Define $y(t) = 0.5e^t-0.5t-0.5$ and let $t_c$ be a number such that $y(t_c)=18$. Some simple estimations,
$$y(1) = 0.5 e^{1} -0.5(1)-0.5 \approx 0.5(3)-1 = 0.5 $$
$$ y(3)= 0.5e^3 -0.5(3)-0.5 \approx 0.5(27)-2=16.5 $$
So we expect the intersection to be just past $t=3$, this is what we will use as our seed value later. I used these values to make a very rough sketch of the graph which can be seen below.

Now we will make a sequence which converges to the solution. One way is to make the recurrence shown below where $a(t_c)=0$ when the solution is reached. Notice that it is important that a(t) be positive when $t<t_c$ and negative when $t>t_c$ otherwise the fixed point won't be an attractor.
$$t_{n+1} = t_n + a(t_n)$$
There are many choices for $a(t)$. A few options are listed below.
- $a(t)=18-y(t)$
- $a(t) = \tan^{-1}(18-y(t))$
- $a(t) = 1-y(t)/18$
Another possible sequence to try is one which multiplies the old values of $t$. Looking at the sequence below we can see that $b(t_c)=1$. It should be clear that for $t_c$ to be an attractor we must have that $b(t)$ is greater than 1 when $t$ is less than $t_c$, and less than $1$ when $t$ is greater than $t_c$.

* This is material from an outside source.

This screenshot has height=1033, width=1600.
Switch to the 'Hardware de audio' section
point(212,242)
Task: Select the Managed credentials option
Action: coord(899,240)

$$ t_{n+1} = t_n b(t_n) $$
Some possible choices here are ,
- $b(t) = 18/y(t)$
- $b(t) = \frac{4}{\pi} \tan^{-1}(18/y(t))$
- $b(t) = \frac{1}{2-18/y(t)}$
Try playing around with these and see if you can invent your own.
Implementing the first example for $a(t)=18-y(t)$ one finds that with a seed value of $t=3$ the sequence quickly diverges. When you run into this you need to find some way of keeping $a(t)$ from being too large near the intersection. One way is to use the inverse tangent function. In this case it is as easy as dividing our choice by 18.
Using $t_0=3$ and $a(t)=1-y(t)/18$ I get,
$t_0=3 $
$t_1=3.553\dots$
$t_2=3.7095 \dots$
$t_3=3.70605\dots$
$\vdots$
$t_{10}=3.706384959$
Which is the limit of the precision of my calculator.